#### QUOTED TEXT
# Did Merckx make a steel cross bike ever?



## jroden

I do not think I have ever seen one. I had the alu cross a while back, it was no thrill


----------



## Gripped

Dunno. I doubt it.

But I've been riding an	AluCross for a while. It races a lot better than a Redline, imho.

Of course I've been looking for a replacement for about a year now. The Crux looks like the ticket.

Sorry about the drift.

Sent from my PC36100 using Tapatalk


----------



## jroden

i got one of the felt carbon fiber cross bikes last year, it was my first carbon bike and I like it a lot. Best handling bike I have owned was this crappy no name thing with a low bottom bracket:

BikeIsland.com


----------



## Cinelli 82220

*Of course he died!*

Just do a Google Image search.

Merckx Cyclocross 1985 - a photo on Flickriver


----------



## bjorn240

There's no cross bike in that post.


----------



## Cinelli 82220

Sorry, cut and pasted the wrong pastie.


----------



## bjorn240

Yup, that's a steel Merckx crosser. Cool bike.

#### JOB
Can you extend the forum thread about a steel Merckx cross bike, starting after its last post? The items after this point are separate from the forum thread.

#### RECORDS SUPPLIED

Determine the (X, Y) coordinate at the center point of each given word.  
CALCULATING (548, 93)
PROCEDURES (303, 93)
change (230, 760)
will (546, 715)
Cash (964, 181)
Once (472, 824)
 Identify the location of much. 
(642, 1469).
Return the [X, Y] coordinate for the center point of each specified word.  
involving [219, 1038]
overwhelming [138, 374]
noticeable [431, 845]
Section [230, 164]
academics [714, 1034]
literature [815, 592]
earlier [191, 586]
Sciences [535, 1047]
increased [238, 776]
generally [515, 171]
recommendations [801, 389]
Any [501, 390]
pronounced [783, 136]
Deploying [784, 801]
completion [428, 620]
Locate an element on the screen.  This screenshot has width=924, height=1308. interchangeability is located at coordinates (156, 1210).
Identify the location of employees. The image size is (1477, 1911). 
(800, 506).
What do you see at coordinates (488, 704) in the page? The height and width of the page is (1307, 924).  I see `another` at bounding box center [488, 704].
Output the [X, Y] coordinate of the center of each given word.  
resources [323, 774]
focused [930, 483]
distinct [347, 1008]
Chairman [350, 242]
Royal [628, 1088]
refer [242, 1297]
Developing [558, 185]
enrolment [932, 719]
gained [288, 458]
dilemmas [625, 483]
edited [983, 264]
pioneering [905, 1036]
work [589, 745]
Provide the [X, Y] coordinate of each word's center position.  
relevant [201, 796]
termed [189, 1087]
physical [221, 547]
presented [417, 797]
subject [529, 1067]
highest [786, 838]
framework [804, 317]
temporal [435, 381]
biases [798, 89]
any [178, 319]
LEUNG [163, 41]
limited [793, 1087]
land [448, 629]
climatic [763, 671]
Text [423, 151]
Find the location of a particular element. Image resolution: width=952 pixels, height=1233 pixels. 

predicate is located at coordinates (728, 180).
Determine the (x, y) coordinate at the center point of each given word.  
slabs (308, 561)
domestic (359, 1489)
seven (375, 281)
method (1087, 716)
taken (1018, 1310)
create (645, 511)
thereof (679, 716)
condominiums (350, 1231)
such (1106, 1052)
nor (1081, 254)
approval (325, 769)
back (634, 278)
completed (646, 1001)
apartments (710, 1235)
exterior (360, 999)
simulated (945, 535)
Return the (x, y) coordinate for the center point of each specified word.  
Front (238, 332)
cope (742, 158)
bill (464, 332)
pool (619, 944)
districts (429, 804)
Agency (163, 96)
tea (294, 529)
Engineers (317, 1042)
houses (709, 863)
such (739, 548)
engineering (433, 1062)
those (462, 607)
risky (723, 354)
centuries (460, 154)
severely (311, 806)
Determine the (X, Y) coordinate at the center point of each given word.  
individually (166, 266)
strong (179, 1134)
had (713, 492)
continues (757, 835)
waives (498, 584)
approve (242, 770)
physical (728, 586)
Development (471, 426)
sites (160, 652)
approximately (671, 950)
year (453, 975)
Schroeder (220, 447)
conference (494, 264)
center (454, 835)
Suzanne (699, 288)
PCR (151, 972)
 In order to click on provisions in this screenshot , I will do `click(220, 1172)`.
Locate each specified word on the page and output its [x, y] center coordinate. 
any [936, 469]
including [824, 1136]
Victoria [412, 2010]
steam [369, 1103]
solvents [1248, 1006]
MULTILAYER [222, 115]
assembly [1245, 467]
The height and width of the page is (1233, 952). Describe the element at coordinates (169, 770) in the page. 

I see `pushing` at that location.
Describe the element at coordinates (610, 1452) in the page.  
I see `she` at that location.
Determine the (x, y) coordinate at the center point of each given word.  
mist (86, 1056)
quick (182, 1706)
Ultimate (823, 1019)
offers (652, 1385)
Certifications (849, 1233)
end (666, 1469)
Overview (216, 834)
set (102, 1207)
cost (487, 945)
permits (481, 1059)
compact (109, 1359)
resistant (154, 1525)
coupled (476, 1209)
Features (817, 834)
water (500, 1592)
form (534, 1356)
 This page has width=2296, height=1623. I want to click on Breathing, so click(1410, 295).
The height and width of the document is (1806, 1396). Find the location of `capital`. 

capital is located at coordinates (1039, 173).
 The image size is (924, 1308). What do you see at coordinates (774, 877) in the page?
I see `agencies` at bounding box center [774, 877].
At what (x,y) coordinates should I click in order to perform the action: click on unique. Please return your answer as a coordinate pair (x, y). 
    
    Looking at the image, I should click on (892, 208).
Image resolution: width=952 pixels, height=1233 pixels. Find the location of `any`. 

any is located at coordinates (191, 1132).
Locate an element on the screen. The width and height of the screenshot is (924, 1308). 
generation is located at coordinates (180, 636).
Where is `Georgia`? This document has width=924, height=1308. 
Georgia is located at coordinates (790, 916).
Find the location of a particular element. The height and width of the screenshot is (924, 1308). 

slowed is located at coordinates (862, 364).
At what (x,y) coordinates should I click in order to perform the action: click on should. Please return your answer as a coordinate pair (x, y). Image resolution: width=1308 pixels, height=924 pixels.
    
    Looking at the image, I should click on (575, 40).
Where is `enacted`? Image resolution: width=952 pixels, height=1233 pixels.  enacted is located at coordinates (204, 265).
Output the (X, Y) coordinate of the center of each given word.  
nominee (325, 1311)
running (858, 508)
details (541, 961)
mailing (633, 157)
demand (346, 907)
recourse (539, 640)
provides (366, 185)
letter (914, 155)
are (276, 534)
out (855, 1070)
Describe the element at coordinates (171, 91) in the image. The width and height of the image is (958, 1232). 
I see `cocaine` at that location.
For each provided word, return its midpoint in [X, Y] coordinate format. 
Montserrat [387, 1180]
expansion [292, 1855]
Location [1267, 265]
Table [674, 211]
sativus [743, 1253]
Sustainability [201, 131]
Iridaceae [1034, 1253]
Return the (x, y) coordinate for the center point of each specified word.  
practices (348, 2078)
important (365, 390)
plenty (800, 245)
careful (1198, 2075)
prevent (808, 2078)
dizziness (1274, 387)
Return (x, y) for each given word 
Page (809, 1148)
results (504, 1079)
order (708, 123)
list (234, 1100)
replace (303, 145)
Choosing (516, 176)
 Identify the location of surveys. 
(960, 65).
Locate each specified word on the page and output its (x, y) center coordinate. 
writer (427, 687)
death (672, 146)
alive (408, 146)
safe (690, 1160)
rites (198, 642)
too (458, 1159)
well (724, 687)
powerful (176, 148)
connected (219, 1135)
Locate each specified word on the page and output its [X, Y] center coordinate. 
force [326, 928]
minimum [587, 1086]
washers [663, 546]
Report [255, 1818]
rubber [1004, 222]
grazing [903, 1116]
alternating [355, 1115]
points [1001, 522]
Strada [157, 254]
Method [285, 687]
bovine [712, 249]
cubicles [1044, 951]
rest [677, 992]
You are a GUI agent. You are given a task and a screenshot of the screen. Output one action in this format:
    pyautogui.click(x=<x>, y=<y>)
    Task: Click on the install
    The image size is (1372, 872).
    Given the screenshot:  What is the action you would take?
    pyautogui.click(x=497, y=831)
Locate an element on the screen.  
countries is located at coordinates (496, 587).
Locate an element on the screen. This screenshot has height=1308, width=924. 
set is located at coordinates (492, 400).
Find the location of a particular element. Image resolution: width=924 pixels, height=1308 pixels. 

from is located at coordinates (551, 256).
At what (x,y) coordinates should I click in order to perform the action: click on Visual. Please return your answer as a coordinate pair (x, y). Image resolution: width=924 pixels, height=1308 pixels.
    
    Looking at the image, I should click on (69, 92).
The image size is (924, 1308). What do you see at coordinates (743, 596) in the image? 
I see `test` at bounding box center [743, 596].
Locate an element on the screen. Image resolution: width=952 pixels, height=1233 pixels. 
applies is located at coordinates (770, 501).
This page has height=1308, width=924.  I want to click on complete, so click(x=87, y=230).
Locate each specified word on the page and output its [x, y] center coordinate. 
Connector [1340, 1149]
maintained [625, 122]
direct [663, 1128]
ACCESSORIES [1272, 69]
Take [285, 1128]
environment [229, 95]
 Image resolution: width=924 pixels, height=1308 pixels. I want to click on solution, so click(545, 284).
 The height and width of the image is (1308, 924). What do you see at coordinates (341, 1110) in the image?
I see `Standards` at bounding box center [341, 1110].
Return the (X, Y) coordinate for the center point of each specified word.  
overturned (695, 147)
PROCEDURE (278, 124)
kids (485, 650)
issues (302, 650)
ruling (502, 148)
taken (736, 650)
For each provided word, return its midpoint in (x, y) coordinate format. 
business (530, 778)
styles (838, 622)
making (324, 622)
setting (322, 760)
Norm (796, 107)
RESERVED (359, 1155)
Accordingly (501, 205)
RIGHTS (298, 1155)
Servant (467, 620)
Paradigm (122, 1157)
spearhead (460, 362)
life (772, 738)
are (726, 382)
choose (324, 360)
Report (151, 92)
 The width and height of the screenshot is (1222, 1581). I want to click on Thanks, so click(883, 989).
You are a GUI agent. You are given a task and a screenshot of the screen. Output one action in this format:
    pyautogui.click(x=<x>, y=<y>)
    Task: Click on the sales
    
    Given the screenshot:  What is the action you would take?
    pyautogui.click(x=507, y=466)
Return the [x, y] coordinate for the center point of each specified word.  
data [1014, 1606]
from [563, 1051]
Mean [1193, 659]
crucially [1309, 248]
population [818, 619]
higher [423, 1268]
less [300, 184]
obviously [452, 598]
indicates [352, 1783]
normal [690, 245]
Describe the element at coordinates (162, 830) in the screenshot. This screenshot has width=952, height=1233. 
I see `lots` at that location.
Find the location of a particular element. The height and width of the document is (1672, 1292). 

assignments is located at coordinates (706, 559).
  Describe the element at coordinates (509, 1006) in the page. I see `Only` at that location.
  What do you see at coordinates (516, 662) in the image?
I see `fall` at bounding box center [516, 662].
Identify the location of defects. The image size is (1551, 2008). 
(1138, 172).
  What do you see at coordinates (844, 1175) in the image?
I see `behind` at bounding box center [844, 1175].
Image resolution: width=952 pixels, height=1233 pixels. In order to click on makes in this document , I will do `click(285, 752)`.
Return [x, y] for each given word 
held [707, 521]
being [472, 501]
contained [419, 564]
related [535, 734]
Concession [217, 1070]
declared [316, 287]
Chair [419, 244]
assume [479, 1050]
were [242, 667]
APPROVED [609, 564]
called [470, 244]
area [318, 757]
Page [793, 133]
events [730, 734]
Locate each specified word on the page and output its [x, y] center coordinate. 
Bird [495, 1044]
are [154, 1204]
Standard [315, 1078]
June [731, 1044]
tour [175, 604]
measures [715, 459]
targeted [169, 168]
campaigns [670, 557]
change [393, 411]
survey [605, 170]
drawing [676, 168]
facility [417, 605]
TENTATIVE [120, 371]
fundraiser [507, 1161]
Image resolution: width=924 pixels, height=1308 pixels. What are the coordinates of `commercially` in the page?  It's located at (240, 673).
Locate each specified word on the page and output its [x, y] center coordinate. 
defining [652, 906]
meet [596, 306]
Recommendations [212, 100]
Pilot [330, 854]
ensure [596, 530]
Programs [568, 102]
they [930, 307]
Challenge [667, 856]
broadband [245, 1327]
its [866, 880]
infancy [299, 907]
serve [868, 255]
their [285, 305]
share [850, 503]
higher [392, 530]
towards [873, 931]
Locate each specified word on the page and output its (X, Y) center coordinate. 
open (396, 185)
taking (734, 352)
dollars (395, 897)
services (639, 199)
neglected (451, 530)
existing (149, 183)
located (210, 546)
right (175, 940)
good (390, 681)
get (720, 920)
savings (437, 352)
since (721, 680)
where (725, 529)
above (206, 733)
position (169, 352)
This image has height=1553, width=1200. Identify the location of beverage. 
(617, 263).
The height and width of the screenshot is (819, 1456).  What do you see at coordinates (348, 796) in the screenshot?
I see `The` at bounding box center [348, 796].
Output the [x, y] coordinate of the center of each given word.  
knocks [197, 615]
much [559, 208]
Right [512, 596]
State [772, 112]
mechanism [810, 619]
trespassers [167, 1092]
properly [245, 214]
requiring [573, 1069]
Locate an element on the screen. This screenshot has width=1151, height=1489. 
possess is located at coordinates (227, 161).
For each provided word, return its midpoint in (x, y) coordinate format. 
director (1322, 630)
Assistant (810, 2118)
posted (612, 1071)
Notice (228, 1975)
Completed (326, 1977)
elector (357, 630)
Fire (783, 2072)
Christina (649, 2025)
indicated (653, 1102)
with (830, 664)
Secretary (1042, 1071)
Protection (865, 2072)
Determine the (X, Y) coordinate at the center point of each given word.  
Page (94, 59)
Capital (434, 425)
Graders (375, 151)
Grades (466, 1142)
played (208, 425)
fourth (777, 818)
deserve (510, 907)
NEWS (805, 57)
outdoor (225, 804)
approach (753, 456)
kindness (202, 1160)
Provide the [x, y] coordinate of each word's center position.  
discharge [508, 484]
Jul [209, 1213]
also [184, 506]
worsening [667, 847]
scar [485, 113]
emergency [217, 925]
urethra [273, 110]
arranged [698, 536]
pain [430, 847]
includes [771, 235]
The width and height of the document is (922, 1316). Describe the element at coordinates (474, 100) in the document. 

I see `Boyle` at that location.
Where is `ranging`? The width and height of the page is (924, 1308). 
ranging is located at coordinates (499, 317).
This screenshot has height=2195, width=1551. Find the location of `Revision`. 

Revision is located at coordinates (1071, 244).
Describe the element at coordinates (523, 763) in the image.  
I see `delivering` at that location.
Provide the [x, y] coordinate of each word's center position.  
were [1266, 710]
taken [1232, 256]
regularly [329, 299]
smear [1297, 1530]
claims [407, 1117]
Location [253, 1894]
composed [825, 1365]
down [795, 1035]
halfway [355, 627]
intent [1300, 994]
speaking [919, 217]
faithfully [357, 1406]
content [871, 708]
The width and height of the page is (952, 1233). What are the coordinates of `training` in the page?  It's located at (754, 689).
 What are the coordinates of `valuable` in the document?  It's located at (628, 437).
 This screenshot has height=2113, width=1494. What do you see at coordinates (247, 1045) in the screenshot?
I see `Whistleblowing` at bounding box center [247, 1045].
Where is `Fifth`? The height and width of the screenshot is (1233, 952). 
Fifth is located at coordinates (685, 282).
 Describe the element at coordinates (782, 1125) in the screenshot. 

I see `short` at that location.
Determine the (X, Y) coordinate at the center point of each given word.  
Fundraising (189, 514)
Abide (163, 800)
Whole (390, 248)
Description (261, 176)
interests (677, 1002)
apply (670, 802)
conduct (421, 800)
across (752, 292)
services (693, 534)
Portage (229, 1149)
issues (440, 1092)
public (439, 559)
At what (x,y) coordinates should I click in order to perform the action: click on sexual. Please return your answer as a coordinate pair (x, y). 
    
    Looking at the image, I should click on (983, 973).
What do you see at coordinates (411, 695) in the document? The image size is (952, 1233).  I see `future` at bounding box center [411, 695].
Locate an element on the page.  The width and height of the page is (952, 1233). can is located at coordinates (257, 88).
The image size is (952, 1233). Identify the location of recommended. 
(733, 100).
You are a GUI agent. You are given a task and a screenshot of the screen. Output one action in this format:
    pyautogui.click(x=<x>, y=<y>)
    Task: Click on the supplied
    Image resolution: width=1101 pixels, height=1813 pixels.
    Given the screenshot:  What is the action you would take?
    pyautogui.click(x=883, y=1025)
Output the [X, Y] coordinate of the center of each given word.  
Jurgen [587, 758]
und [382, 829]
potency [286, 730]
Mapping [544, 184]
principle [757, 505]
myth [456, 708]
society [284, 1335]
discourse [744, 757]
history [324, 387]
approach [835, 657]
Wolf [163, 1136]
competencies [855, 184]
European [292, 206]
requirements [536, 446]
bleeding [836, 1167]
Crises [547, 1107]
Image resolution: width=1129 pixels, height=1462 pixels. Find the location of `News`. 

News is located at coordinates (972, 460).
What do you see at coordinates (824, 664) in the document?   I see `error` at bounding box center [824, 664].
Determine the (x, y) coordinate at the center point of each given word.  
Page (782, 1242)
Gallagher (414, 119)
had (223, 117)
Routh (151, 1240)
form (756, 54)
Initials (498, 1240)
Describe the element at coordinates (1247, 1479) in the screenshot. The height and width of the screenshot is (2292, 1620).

#### WRITTEN REPLY
----------



## latman

Some on eBay right now Eddy Merckx cyclo cross x frame steel frame | eBay


----------



## jroden

Those are really neat looking bikes, and I like the color a lot. I wonder what the story was with those bikes, they look like the same tubes as my mx leader.


----------



## minneso

*MXL conversion*

Here is my home brew MXL conversion.


----------



## SteveD

That MXL conversion is nice! Did you braze the canteliever studs on the fork and rear stays? Very cool.


----------



## minneso

yep, I studied up on the MTBR frame building forum and finally took the plunge with this beat up MXL I purchased for a commuter.

I called up NOVA, ordered up some canti studs and bridge cable stop for the rear. It was a real PITA to grind of the chrome plating & removing the rear brake bridge but I am happy with the results.

thanks for the comments. Eric in AZ


----------



## Cinelli 82220

That MXL is awesome :thumbsup:


----------



## voob

Eddy MERCKX Titanium Cyclo-Cross Very rare.
next post has the link.


----------



## voob

http://www.ebay.ca/itm/270914252998...X:IT&_trksid=p3984.m1423.l2649#ht_1642wt_1602


----------



## atpjunkie

*those are*



latman said:


> Some on eBay right now Eddy Merckx cyclo cross x frame steel frame | eBay


so sweet


----------



## mtbjunkie09

That MXL is sweeet


----------



## fusiongary

Nice job with the torch. The bike looks great. I've been wanting to do something like that, but don't have any room to have that equipment. Beautiful bike!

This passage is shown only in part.